In an hour they were already in Cornwall, riding the green ocean whose spray was leaves and needles foaming gently against the sky. Another train passed so rapidly that it became a sky of reddish flickers in the lefthand windows.

When the train broke down and another train had to push, the Canadian ladies merely said: Ooh, this is exciting, eh? — Only one person complained, a man who was going to be late in London.

They crossed a shining river, greeted the shiny roofs of metal sheds, and then said to each other: You meet the most interesting people on trains.

I was raised on the prairie, a woman said; which was enough to make him long for the prairie miles ahead. Canada was already making him well. It was an infallible country. What heart-wound or soul-wound could remain unhealed by Canada balsam? How could death ever gnaw away Canada's birches in full-leaf? Why, those leaves had the power to compose an entire yellow-green sky! The grandmother's book was true. He had come back to Paradise.

Passing along the deep brown railroad ties they reached the forest's end. Wet fields of pale green with trees between the rows, a silver silo, long streams of blond hay on the emerald fields — these things now refreshed and greeted him.

Then, like the forest, the world ended in a darker coagulation of blue sky that went on forever: Lake Ontario. Trestles, canals, whitewashed box-houses; they'd reached Port Hope. They continued without stopping. The center was not at the center but at his left hand, which addressed nothing. On the left, nothing but water (lightest closer to shore, with occasional white diagonals across its middle surface, almost all the way to its thick dark horizon-line of blue).

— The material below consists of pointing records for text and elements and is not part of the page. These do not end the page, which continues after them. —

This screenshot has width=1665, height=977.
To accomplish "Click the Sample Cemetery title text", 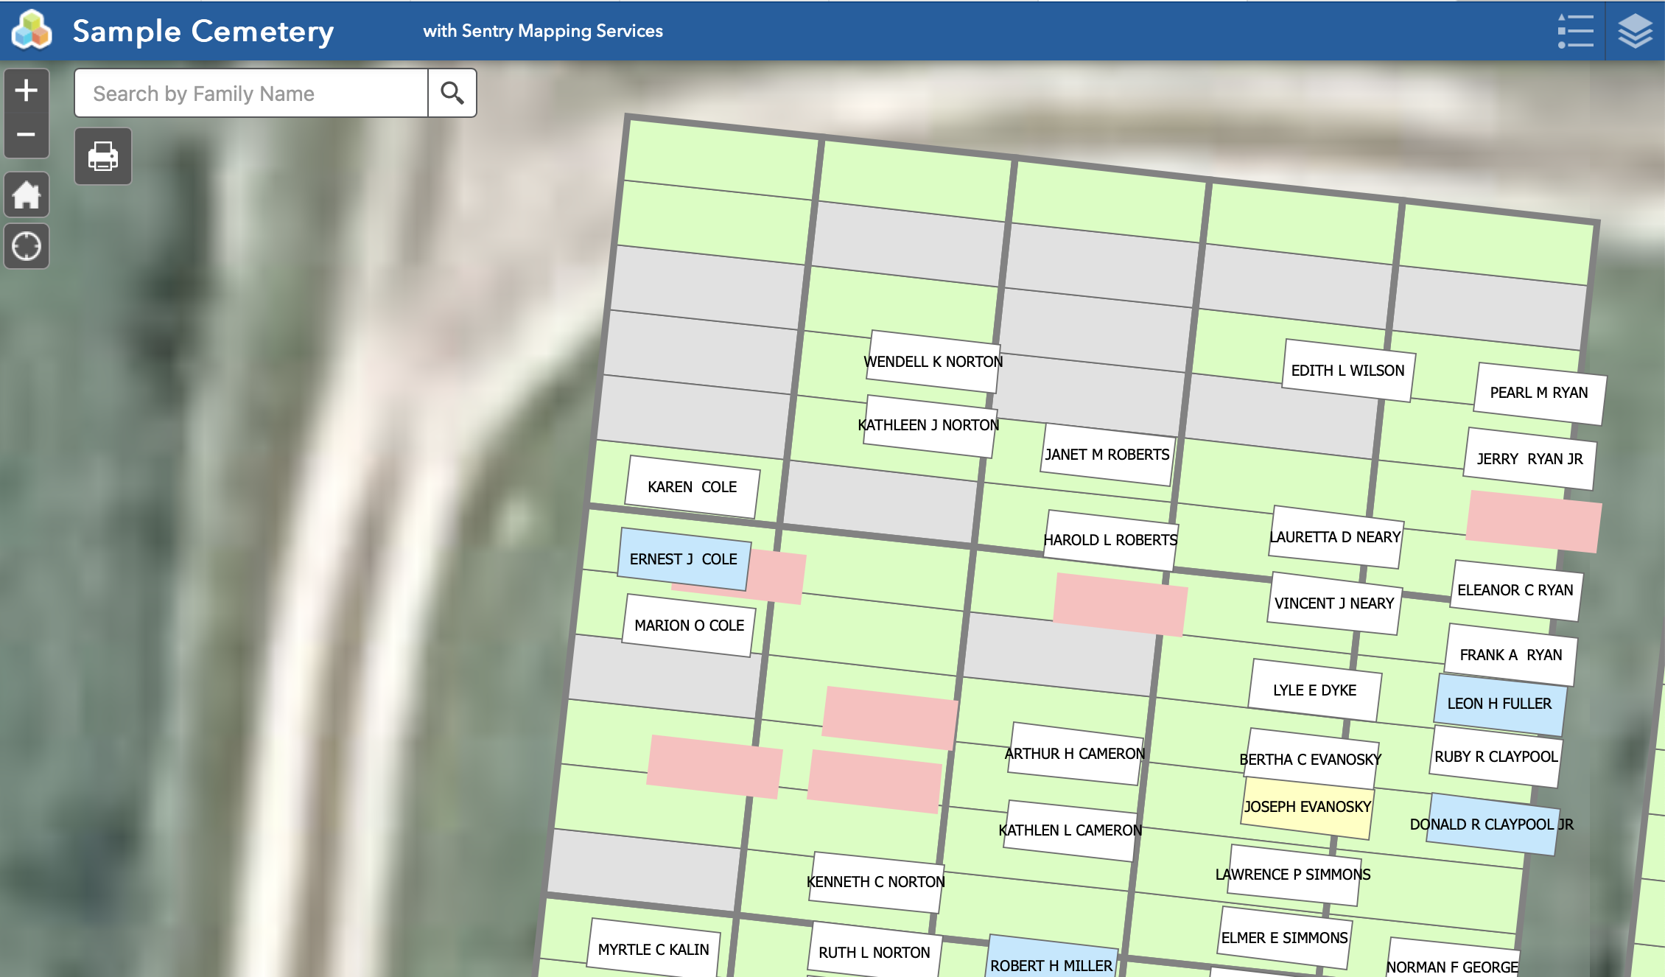I will (x=203, y=31).
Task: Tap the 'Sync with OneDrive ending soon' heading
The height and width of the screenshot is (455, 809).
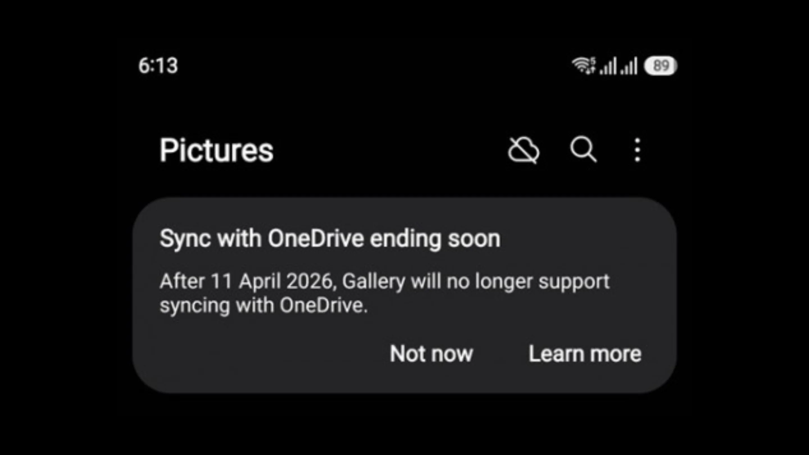Action: pyautogui.click(x=330, y=239)
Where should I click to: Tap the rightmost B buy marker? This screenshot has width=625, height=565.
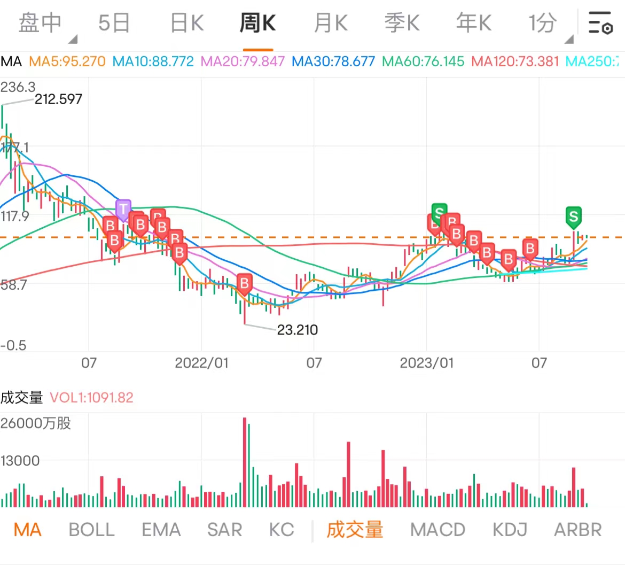click(530, 249)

Not a lot to see, though, once you get west, eh? a man said.

No, not a lot, a lady said. We were there once. We got on the flat prairie.

Now and again trees rose tall and summer-leaved around the tracks, and another reddish train-body hurtled by, but then the water would be there again, nearer or farther away.

Pickering's the most special place, the lady said. Wait till you see Pickering.

More semicylindrical hay bales, then a hot, wooded suburb, a vast golf course, a river half-shored with concrete, two men fishing at a sandy spit choked with seagulls — these manifestations he'd finished with. Maybe that was why they didn't stop at Pickering. As for Guild-wood, that town came into being as a hot wasteland of pipes, bulldozers, weeds and apartment towers, but Canada itself could not hurt his Canada. He remained unburied even yet, and they changed at Toronto. In the waiting room he remembered all the waiting rooms of his life. He remembered a crazy old man in Napoli with bandages around his ankles who'd come stamping rhythmically across the floor, raising an army of echoes. The young men put their hands in their pockets and leaned forward grinning. They shouted: March, march! Now suddenly it seemed that all his deeds and hopes and memories were no more than the old man's echoes. But he said: Never mind. I'm in Canada.